For instance, the average annual cost of car insurance premiums is $1,553 in 2023, an uptick from 2018’s $1,190, according to USNews. 

It shows car insurance policy rates are increasing and finding a way to offset such an expense can provide relief and put some money back in your pocket.

Good news: Car insurance premiums can save you money on taxes. But how? It comes down to whether you use your car for personal or business purposes, or both.

Who can save money on taxes with car insurance premiums?

Drivers who use their cars for business purposes are eligible to deduct car insurance premiums on their tax returns using the Actual Expenses Method. Taxpayers in this category include business owners and self-employed professionals.

In addition, you may also deduct other car-related business expenses such as depreciation, gas and oil, registration fees, repairs and tune-ups, lease payments, and tires if you can prove that they are directly linked to business use.

What if you use your car for personal and business purposes?

If you use your car for personal and business purposes, your auto insurance premiums can save you money on taxes using the Standard Mileage Method. For instance, Uber or Lyft rideshare drivers.

You’re required to track your mileage during business hours to distinguish tax-deductible business expenses from personal use. You can then use the cents-per-mile rate approved by the IRS during tax season to calculate the amount you can write off. 

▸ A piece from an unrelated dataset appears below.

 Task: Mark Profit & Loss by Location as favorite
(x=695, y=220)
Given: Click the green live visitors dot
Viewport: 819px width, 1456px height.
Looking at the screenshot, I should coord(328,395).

The rate is 65.5 cents per mile for 2023, but remember to check before filing as it is updated occasionally.

Though splitting business and personal use may be tricky, mileage tracking apps can help you record mileage and keep notes on business and personal trips.

 Also, keep any receipts that can help qualify your expenses, and previous years’ tax records –up to 3 years – just in case you’re asked to justify your deductions.

Who is not eligible?

Unfortunately, personal drivers are not eligible to write off their car insurance premiums when filing taxes. These are people using their vehicles for personal reasons only, like commuting to and from work.

In this case, you’re driving is not business-related, and your auto insurance premiums do not qualify as a tax-deductible expense. Generally, if you are an employee, you may not qualify.

What about unreimbursed business expenses?

Before December 2017, employees who incurred work-related car expenses and were not reimbursed by the employer could claim such expenses as “miscellaneous itemized deductions reported on Schedule A.”

However, The Tax and Jobs Act suspended such itemized deductions for tax years after 2017, and can no longer be written off as business expenses even if your employer doesn’t reimburse you.

Currently, only a few taxpayers, including qualified performing artists, Armed Forces reservists, and local government or fee-based state officials may deduct unreimbursed travel expenses.

Claiming car insurance premiums as a tax deduction

If you’re self-employed, you’ll use form Schedule C: Profit or Loss From Business to deduct car insurance premiums and other eligible expenses. If you qualify in any other way, use form 2106 Employee Business Expenses to report relevant expenses.

Before you send your returns, talk to a tax professional

Whether you qualify to deduct your car insurance premiums using the Actual Expenses or the Standard Mileage method, dealing with taxes can be a burden. 

A professional tax accountant can help you figure out eligible car-related business expenses, other auto deductions you qualify for, and how to correctly fill your tax forms.